NAVAIR Experiences 9.3 Percent Cut Of Civilian Workforce Through Voluntary Resignations
Photo Credit: Naval Air Station Patuxent River

PATUXENT RIVER, Md. — On April 29, 2025, officials from Naval Air Systems Command (NAVAIR) met with the St. Mary’s County commissioners during a joint Encroachment Mitigation and Prevention Meeting to discuss military-community planning, including the organization’s ongoing workforce reduction efforts.

NAVAIR has reduced the size of its workforce by approximately 9.3% through the Office of Personnel Management and Department of Defense (DOD) Deferred Resignation Programs (DRP). The reduction applies across the entire NAVAIR organization, not just at NAS Patuxent River. The DRPs are voluntary.

Naval Air Station Patuxent River Center of Excellence for Naval Aviation
Photo Credit: Naval Air Station Patuxent River

NAVAIR is currently under a DOD-imposed hiring freeze. Any requests for exemptions must be approved by the secretary of the Navy with endorsement from the DOD. Despite those limitations, leadership said the organization is actively working to shore up gaps through rotations and internal reassignments to maintain critical operations and avoid disruption.

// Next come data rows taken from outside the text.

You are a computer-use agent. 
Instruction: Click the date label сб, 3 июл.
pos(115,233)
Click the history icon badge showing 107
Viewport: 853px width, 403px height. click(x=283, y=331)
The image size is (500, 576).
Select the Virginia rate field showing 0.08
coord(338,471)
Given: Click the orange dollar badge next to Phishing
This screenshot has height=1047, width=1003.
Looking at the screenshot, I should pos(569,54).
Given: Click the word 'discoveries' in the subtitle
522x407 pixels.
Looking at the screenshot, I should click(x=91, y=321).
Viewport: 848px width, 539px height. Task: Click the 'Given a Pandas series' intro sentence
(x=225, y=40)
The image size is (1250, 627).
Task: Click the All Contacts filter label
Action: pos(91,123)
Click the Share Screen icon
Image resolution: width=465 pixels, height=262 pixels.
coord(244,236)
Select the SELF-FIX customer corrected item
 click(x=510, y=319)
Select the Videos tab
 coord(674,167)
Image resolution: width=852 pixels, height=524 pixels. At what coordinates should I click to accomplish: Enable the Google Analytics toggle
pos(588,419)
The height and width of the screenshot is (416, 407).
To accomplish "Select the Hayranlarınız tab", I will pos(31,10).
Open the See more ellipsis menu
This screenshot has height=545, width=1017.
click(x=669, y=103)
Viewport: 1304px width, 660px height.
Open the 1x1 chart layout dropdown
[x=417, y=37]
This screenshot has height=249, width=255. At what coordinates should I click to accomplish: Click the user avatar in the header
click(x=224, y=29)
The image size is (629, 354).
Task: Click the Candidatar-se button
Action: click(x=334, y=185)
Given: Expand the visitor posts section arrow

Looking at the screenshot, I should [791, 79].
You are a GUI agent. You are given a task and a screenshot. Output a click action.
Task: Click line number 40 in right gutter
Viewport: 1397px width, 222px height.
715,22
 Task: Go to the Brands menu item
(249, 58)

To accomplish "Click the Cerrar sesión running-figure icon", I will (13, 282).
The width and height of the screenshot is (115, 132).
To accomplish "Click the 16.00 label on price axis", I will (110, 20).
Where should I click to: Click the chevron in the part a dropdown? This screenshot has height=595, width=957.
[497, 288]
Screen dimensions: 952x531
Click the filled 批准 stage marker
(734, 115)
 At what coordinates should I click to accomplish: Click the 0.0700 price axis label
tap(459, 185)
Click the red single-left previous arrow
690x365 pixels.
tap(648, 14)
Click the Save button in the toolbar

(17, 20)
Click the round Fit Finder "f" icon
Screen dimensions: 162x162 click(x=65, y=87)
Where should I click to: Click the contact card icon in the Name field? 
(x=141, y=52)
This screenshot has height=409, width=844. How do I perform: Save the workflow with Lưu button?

NAVAIR’s internship pipeline remains active, and college students are still expected to participate in summer internship placements.

Leadership reaffirmed the command’s mission to support naval aviation, noting that the systems developed, tested and delivered through NAVAIR will continue.

St. Mary’s County leaders and NAVAIR representatives reiterated their commitment to supporting the local workforce, addressing community needs and ensuring that the region continues to thrive.

Watch the full meeting: April 29, 2025 — CSMC Joint Meeting with NAS Patuxent River on YouTube.

YouTube video

Contact our news desk at news@thebaynet.com 

Jessica Jennings, a Tampa, Florida native, brings a rich and diverse perspective shaped by her global experiences as a U.S. Navy veteran and military spouse. After joining the Navy at 19, Jessica’s service...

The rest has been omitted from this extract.